这是草稿
state machine
controller中有两个主要的状态机,分别是replicaStateMachine和partitionStateMachine。我们先看replicaStateMachine
replicaStateMachine
replica state machine保存了replica的状态,并且定义了一个replica所有可能的状态和转化的方式。一个replica能够拥有的状态有以下几种
- NewReplica:处于这个状态的replica只能接受become follower的状态改变请求
- OnlineReplica:处于这个状态的replica只能接受become leader或者become follower的状态改变请求。
- OfflineReplica:如果replica宕机了进入此状态
- ReplicaDeletionStarted:replica开始删除topic时的状态
- ReplicaDeletionSuccessful:如果replica删除topic成功,进入此状态
- ReplicaDeletionIneligible:如果replica删除topic失败,进入此状态
- NonExistentReplica:如果replica被成功删除,进入此状态
replicaStateMachine一个主要的方法是handleStateChanges,它通过给replica发送请求,指定replica的状态,并可以根据replica的响应执行相应的回调函数。
def handleStateChanges(replicas: Seq[PartitionAndReplica], targetState: ReplicaState,
callbacks: Callbacks = new Callbacks()): Unit = {
if (replicas.nonEmpty) {
try {
controllerBrokerRequestBatch.newBatch()
replicas.groupBy(_.replica).map { case (replicaId, replicas) =>
val partitions = replicas.map(_.topicPartition)
doHandleStateChanges(replicaId, partitions, targetState, callbacks)
}
controllerBrokerRequestBatch.sendRequestsToBrokers(controllerContext.epoch)
} catch {
case e: ControllerMovedException =>
error(s"Controller moved to another broker when moving some replicas to $targetState state", e)
throw e
case e: Throwable => error(s"Error while moving some replicas to $targetState state", e)
}
}
}
handleStateChanges对接受到的replicas按replica进行分组,对每个replica执行doHandleStateChanges方法
private def doHandleStateChanges(replicaId: Int, partitions: Seq[TopicPartition], targetState: ReplicaState,
callbacks: Callbacks): Unit = {
val replicas = partitions.map(partition => PartitionAndReplica(partition, replicaId))

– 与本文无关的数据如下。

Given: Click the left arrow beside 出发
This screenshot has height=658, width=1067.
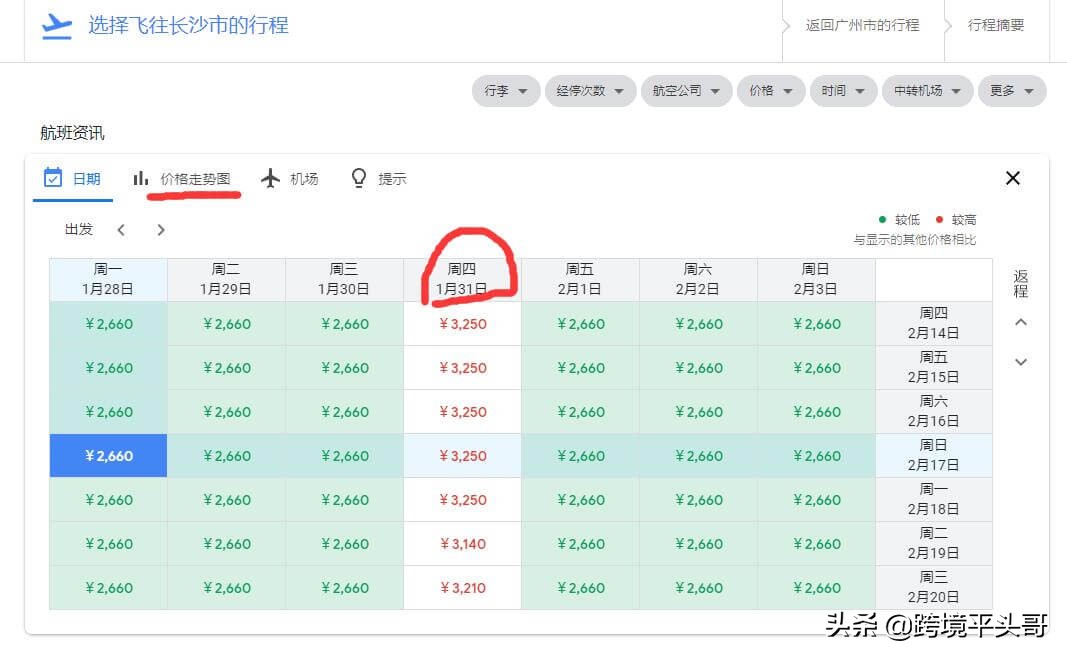Looking at the screenshot, I should 121,229.
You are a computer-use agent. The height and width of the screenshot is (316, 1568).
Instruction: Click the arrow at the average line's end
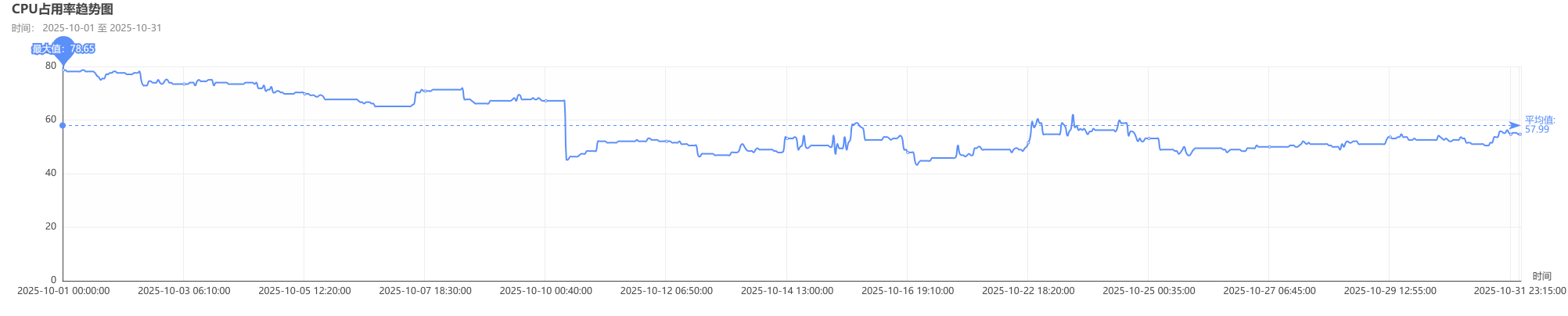[x=1515, y=125]
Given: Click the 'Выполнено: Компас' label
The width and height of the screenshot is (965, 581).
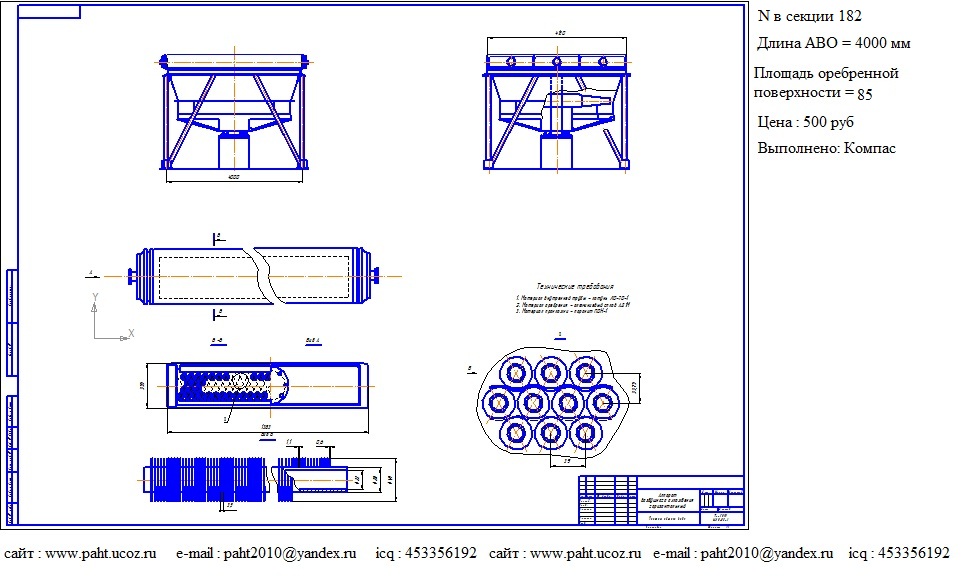Looking at the screenshot, I should coord(826,148).

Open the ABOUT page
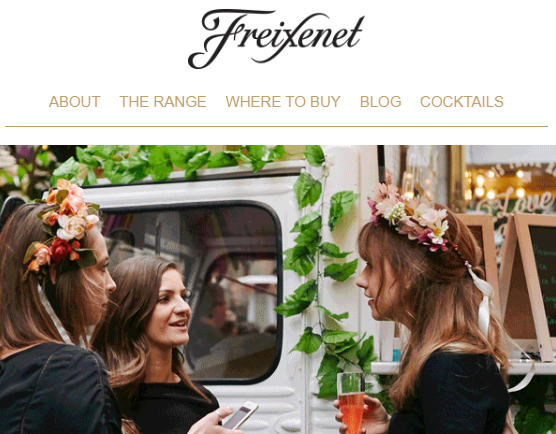tap(74, 102)
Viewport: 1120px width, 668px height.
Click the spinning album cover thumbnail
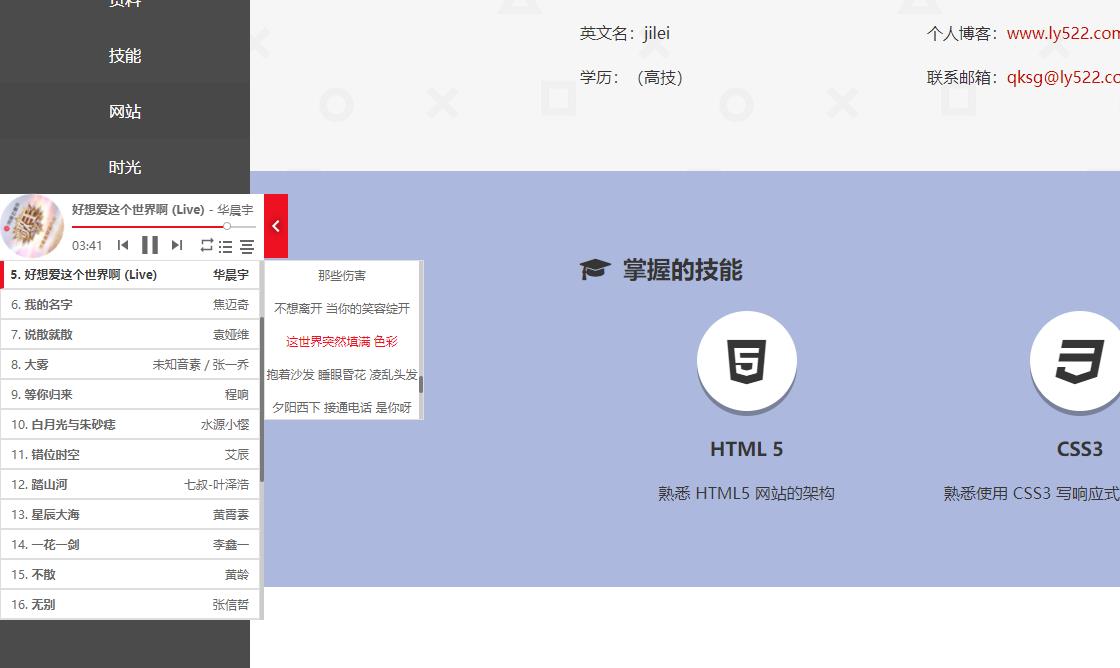32,225
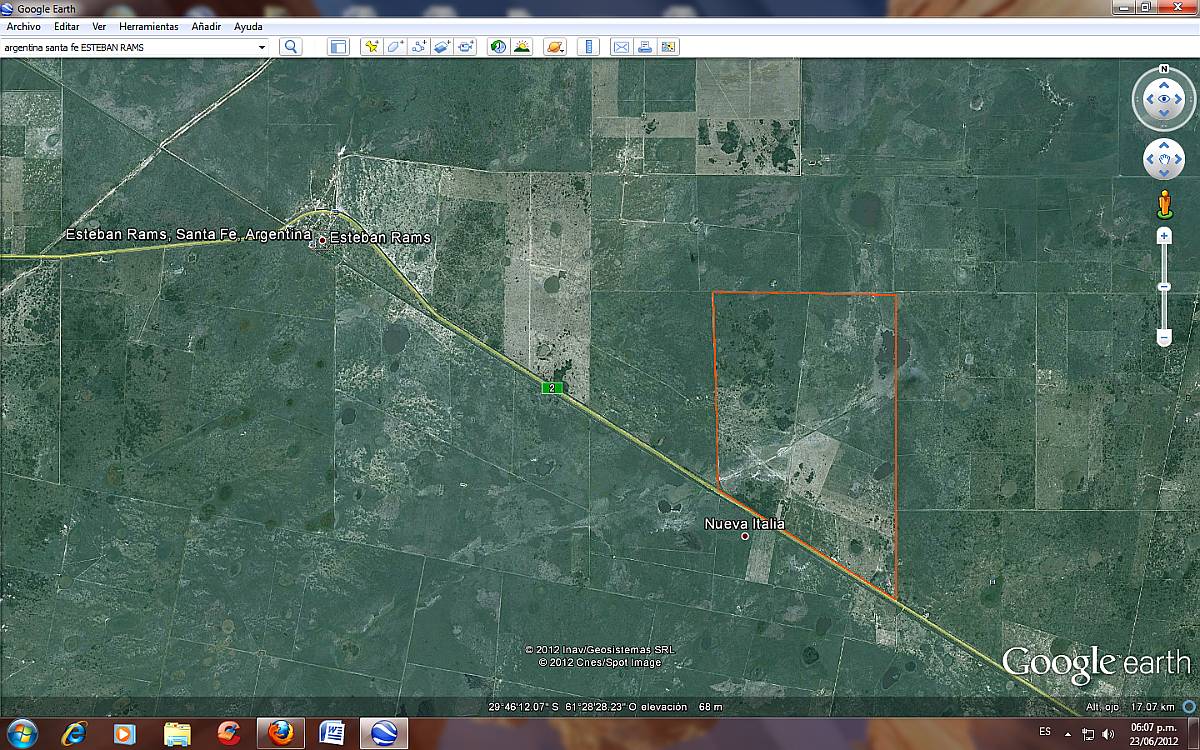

replicas.foreach(replica => replicaState.getOrElseUpdate(replica, NonExistentReplica))
//这里要判断一下这个状态变化是否合法
val (validReplicas, invalidReplicas) = replicas.partition(replica => isValidTransition(replica, targetState))
invalidReplicas.foreach(replica => logInvalidTransition(replica, targetState))
targetState match {
case NewReplica =>
validReplicas.foreach { replica =>
val partition = replica.topicPartition
controllerContext.partitionLeadershipInfo.get(partition) match {
case Some(leaderIsrAndControllerEpoch) =>
if (leaderIsrAndControllerEpoch.leaderAndIsr.leader == replicaId) {
val exception = new StateChangeFailedException(s"Replica $replicaId for partition $partition cannot be moved to NewReplica state as it is being requested to become leader")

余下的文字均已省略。